Feature-request: Allow two new optional arguments in SSHCluster() command:
spec_file parameter
- corresponding
.yml file for spec_file
to allow creation of a large # of workers
Furthermore, use of spec for Scheduler, and spec_file option for Worker class should also be allowed.
Presently, 2022.2.x version of dask & distributed uses scheduler_options and worker_options input arguments as dictionaries for constructing shell commands passed as arguments to dask_spec.py for creating respective Scheduler and Worker class instances. I'm not sure about the character limits for UNIX, but in trying it for Windows-based environment, with just 4 worker options parameters in the dictionary, and n_workers set to 20, command gave out the error too many characters in command line or something to that effect. Unfortunately, I did not get a chance to capture it but it should be easily reproducible. In looking through ssh.py I found the two .join commands used prior to .create_process(), for Scheduler & Worker respectively, using the option --spec as input to dask_spec.py. dask_spec.py inturn also allows another argument --spec_file. This argument seems to do a yaml safe_load to open the file, create python dictionary objects and instantiate respective classes. I tested it and found it working for windows 2019 server environment at least.
import os
spec_path=os.path.join("C:" + os.sep, "Users", "maulik","code","config","SSHWorker.yml")
cmd = " ".join(
[
map_T_drive_cmd, " && ",
set_env,
self.remote_python,
"-m",
"distributed.cli.dask_spec",
self.scheduler,
"--spec-file",
spec_path
]
)
where SSHWorker.yml looks like so:
0:
cls: distributed.Nanny
opts:
dashboard: true
local_directory: dask_logs
memory_limit: 2GB
nthreads: 1
port: 13000:13999
worker_port: 12000:12999
1:
cls: distributed.Nanny
opts:
dashboard: true
local_directory: dask_logs
memory_limit: 2GB
nthreads: 1
port: 13000:13999
worker_port: 12000:12999
2:
cls: distributed.Nanny
opts:
dashboard: true
local_directory: dask_logs
memory_limit: 2GB
nthreads: 1
port: 13000:13999
worker_port: 12000:12999
to avoid manual creation of these entries, I wrote a small function like so:
"""
Maulik 03/03/22
In this release of DASK (2022.2.0), ssh.py generates configuration command per worker. It then passes these
command strings via CLI to another process (dask_spec.py). In Windows (and also in UNIX), there is a finite limit
to the number of characters which can be read in via STDIN. Therefore, I have found an alternative to load the
worker configuration using .yml. But to do so, the configuration must be dynamically generated
"""
ymlOptionsWorker = {
i: {
"cls": "distributed.Nanny",
"opts": {
"dashboard": True,
"nthreads": Dask_Worker_Threads,
"memory_limit": Dask_Worker_Memory_Limit,
"worker_port": Dask_Worker_Port,
"port": Dask_Worker_Nanny_Port,
"local_directory": Dask_Worker_Local_Directory
},
}
for i in range(Dask_Worker_Procs)
}
SSHWORKER_BASE_DIR = os.path.abspath(os.path.join(os.path.dirname(os.path.abspath(__file__)), '..', 'config'))

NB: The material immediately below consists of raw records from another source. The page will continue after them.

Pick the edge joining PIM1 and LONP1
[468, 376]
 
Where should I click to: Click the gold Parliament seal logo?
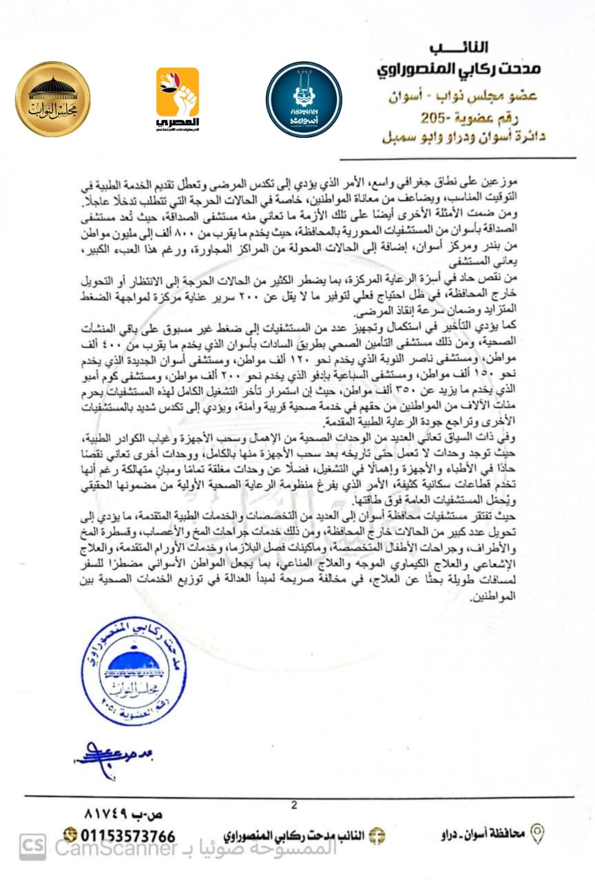pyautogui.click(x=53, y=99)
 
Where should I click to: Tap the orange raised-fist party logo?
pyautogui.click(x=178, y=99)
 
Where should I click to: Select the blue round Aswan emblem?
pyautogui.click(x=304, y=99)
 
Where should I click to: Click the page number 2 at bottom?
pyautogui.click(x=294, y=804)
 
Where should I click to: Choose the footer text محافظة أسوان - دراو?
pyautogui.click(x=483, y=834)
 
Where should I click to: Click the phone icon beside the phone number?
pyautogui.click(x=70, y=836)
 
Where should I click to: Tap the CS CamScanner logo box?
pyautogui.click(x=32, y=848)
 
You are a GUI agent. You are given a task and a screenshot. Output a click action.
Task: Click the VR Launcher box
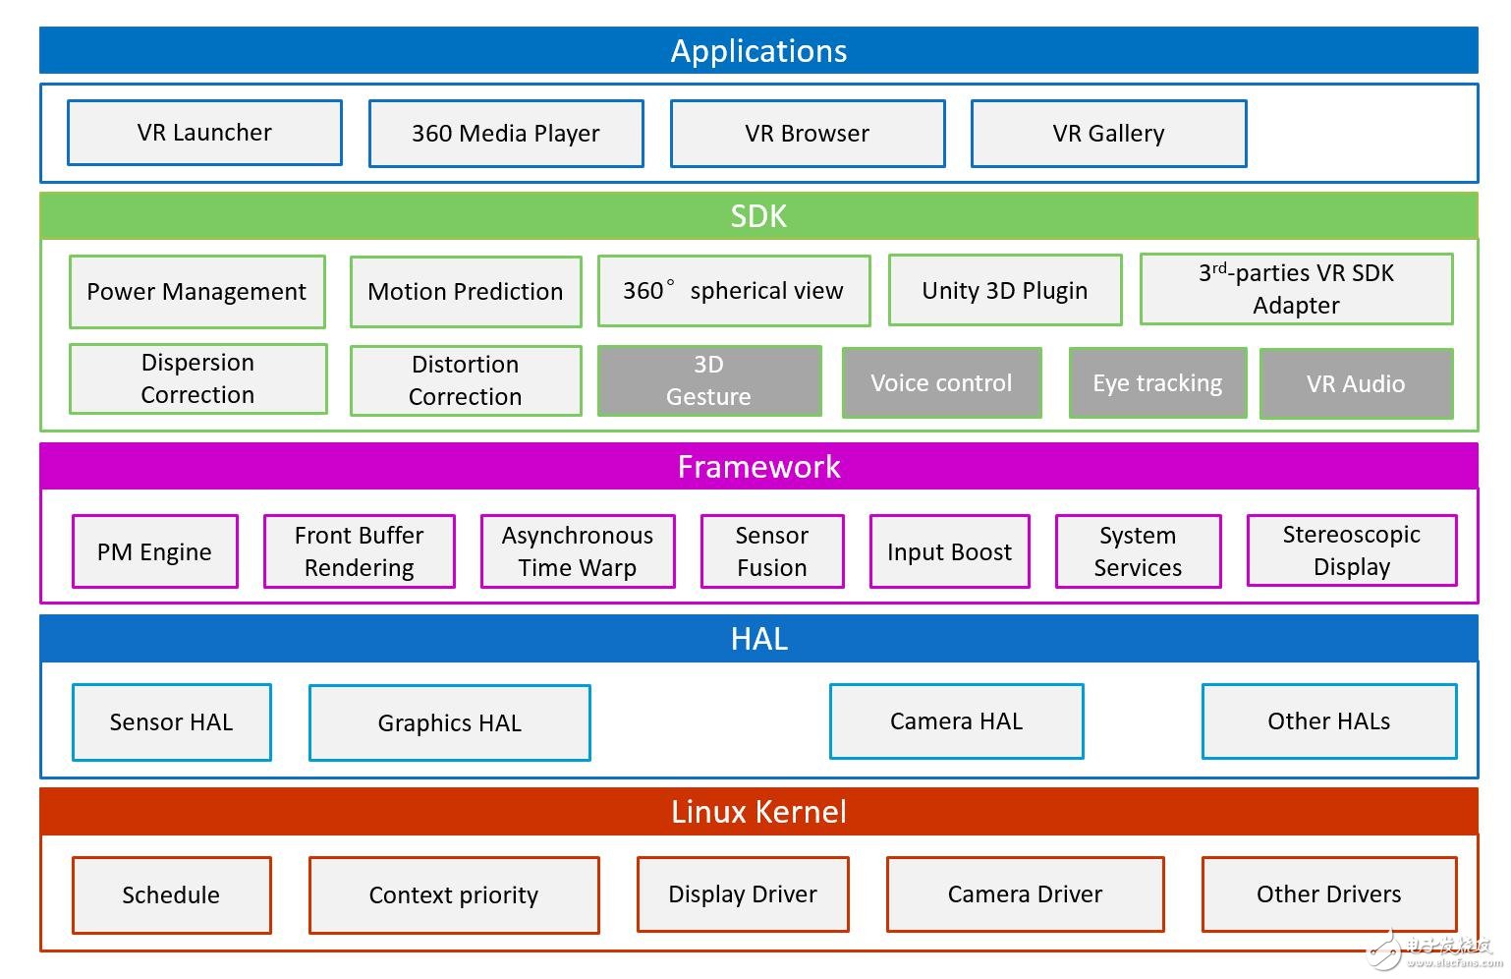(x=204, y=133)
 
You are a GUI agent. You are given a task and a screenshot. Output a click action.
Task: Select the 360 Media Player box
(x=506, y=134)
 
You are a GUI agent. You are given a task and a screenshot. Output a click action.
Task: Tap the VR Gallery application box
(x=1108, y=134)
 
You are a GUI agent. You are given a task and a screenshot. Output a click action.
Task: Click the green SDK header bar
(x=758, y=216)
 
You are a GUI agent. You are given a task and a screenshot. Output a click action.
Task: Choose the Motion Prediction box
(x=466, y=292)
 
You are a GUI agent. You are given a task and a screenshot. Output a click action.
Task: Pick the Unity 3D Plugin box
(x=1004, y=291)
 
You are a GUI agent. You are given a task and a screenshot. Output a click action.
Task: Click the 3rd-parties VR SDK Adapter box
(x=1296, y=289)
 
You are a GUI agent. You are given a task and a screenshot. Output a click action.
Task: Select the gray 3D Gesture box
(x=708, y=380)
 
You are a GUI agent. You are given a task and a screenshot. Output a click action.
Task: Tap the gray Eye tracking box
(x=1157, y=383)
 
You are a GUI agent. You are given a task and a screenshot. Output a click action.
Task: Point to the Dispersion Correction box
(x=197, y=378)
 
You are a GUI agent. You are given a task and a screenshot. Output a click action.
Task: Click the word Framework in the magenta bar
(x=758, y=467)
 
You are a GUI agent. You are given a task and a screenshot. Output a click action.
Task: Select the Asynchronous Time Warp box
(x=578, y=551)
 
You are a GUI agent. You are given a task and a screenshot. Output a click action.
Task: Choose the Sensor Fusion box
(x=772, y=551)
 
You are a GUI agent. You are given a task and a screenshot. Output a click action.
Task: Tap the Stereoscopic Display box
(x=1352, y=550)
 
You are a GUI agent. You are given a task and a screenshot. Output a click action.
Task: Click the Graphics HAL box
(x=450, y=723)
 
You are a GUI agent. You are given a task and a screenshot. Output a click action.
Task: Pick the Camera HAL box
(x=956, y=721)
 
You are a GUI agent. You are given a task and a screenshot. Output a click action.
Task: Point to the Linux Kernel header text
(x=758, y=812)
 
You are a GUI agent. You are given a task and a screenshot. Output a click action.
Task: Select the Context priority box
(x=454, y=895)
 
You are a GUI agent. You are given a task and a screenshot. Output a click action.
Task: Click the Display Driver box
(x=743, y=894)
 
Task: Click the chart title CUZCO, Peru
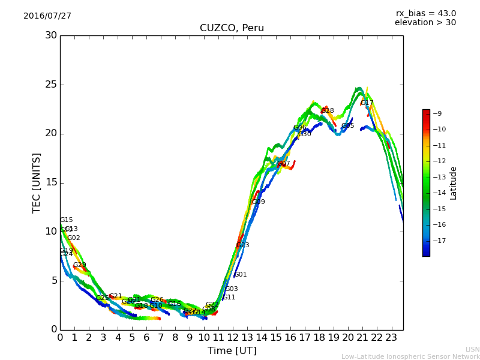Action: coord(232,28)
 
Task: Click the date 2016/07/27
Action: coord(47,16)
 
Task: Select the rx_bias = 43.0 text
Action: coord(425,14)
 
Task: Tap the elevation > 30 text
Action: coord(425,23)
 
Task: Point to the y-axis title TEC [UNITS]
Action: coord(37,182)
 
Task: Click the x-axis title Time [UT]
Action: coord(232,351)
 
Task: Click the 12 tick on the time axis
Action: coord(233,337)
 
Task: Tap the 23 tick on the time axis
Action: coord(391,337)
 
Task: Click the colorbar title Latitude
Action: coord(454,183)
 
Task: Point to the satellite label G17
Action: coord(367,103)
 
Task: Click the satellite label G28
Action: coord(328,111)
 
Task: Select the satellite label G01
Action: coord(240,275)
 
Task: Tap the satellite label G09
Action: coord(258,202)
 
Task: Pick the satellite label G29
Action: coord(80,265)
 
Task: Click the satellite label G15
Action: coord(66,220)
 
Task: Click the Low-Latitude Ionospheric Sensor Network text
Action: coord(410,357)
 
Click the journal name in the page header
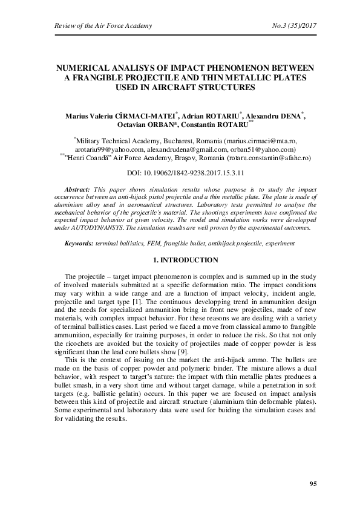tap(103, 25)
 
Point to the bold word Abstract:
tap(80, 190)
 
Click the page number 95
tap(312, 484)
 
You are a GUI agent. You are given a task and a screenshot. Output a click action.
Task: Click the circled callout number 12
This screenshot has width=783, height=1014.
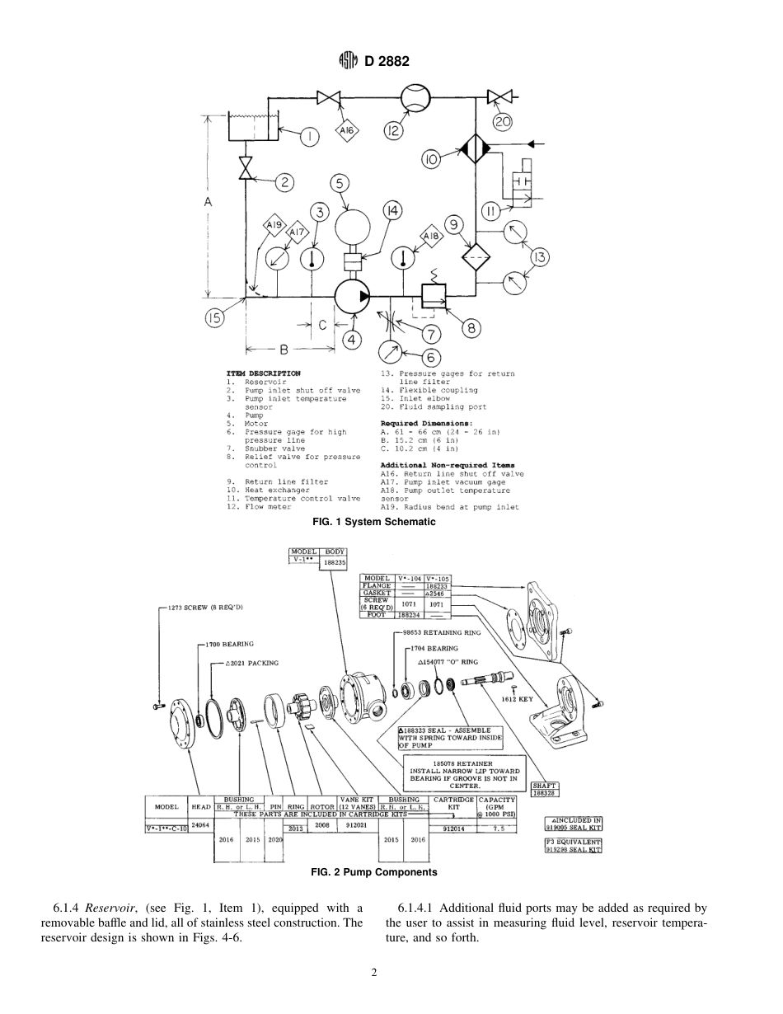(x=394, y=131)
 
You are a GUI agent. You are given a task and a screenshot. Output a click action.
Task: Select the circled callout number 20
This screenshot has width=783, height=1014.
(x=502, y=122)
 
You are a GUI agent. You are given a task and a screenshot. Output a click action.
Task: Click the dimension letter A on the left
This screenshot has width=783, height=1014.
(x=208, y=202)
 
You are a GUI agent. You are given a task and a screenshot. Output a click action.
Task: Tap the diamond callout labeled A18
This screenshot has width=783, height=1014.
(x=431, y=236)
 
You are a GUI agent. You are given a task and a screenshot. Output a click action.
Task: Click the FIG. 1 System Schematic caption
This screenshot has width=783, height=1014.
(x=373, y=522)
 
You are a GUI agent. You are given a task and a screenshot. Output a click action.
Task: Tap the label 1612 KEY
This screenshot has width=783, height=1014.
(x=517, y=698)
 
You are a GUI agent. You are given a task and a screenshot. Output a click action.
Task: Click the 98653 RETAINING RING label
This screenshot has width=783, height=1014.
(x=448, y=632)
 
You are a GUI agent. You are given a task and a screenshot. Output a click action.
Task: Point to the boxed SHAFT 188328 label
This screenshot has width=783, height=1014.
(x=544, y=789)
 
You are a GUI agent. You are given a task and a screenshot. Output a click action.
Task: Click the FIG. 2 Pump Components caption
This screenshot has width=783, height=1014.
(x=373, y=871)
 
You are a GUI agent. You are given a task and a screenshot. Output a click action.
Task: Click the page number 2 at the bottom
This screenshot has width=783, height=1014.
(x=373, y=972)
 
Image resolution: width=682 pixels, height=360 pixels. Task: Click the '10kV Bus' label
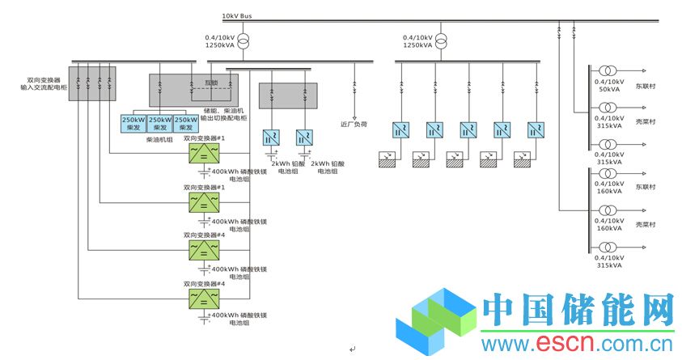click(x=236, y=15)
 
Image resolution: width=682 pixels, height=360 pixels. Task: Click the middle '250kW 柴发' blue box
click(x=160, y=123)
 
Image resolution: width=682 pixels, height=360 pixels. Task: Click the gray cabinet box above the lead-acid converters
click(x=287, y=95)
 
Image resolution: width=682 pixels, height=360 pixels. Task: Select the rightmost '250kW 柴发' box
click(x=187, y=123)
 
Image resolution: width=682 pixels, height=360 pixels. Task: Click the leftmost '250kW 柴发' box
click(x=133, y=123)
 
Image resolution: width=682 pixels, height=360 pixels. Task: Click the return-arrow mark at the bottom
click(x=352, y=349)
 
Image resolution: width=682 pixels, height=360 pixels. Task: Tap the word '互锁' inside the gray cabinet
click(x=210, y=82)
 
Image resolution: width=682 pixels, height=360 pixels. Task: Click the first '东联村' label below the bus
click(x=645, y=85)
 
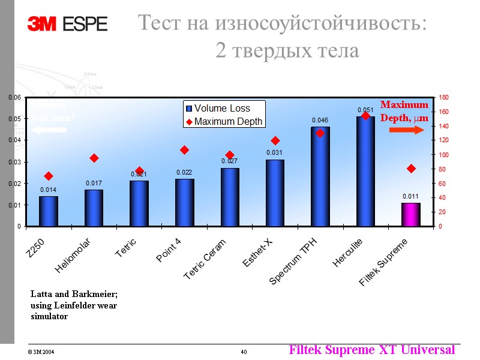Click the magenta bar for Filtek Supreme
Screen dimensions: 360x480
click(411, 214)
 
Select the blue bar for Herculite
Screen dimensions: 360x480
click(365, 171)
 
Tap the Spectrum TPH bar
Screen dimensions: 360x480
click(320, 176)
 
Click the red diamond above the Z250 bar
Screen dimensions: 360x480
click(49, 176)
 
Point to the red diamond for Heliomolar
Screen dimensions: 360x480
click(94, 158)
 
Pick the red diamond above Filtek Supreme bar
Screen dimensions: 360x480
click(411, 169)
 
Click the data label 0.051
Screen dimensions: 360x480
click(365, 110)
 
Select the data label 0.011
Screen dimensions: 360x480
click(411, 196)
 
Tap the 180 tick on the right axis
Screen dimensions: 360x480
click(443, 97)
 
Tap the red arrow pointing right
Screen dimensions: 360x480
click(407, 130)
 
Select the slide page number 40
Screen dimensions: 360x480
click(244, 352)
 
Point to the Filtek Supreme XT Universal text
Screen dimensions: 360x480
click(371, 349)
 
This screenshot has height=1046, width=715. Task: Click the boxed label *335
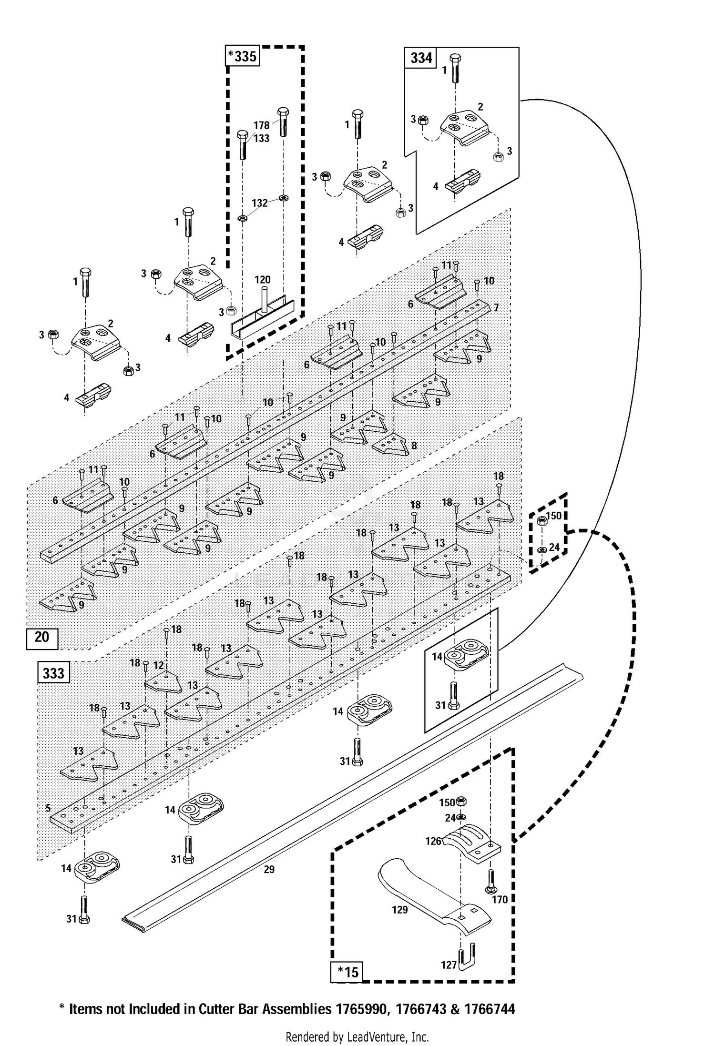(242, 56)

SSHWORKER_FILE_NAME = os.path.join(SSHWORKER_BASE_DIR, Dask_Worker_Config_File_Name)
if (os.path.exists(SSHWORKER_FILE_NAME)):
with open(SSHWORKER_FILE_NAME, 'w') as file:
yaml.dump(ymlOptionsWorker, file)
Something similar for Scheduler. ssh.py entry:
import os
py_path=os.path.join("C:" + os.sep, "Users", "maulik","code","config","SSHScheduler.yml")
cmd = " ".join(
[
# map_S_drive_cmd, " && ",
set_env,
self.remote_python,
"-m",
"distributed.cli.dask_spec",
"--spec-file",
py_path,
]
)
self.proc = await self.connection.create_process(cmd)
and the driver file function has:
"""
Maulik 03/03/22
In this release of DASK (2022.2.0), ssh.py generates configuration command for scheduler. It then passes these
command strings via CLI to another process (dask_spec.py). In Windows (and also in UNIX), there is a finite limit
to the number of characters which can be read in via STDIN. It is a per- worker configuration. Therefore, I have found an alternative
to load the scheduler configuration using .yml. But to do so, the worker configuration must be dynamically generated as it
not realistic to assume for us to modify by hand, the dictionary object, every time the worker configuration needs
tweaking.
"""
ymlOptionsScheduler={
"cls": "distributed.Scheduler",
"opts": {
"port": DaskSchedulerPort,
"dashboard": True,
"dashboard_address": Dask_Scheduler_Worker_IPs[0] + ":" + str(DaskDashboardPort)
}
}
SSH_SCHEDULER_BASE_DIR = os.path.abspath(os.path.join(os.path.dirname(os.path.abspath(__file__)), '..', 'config'))
SSH_SCHEDULER__FILE_NAME = os.path.join(SSH_SCHEDULER_BASE_DIR, Dask_Scheduler_Config_File_Name)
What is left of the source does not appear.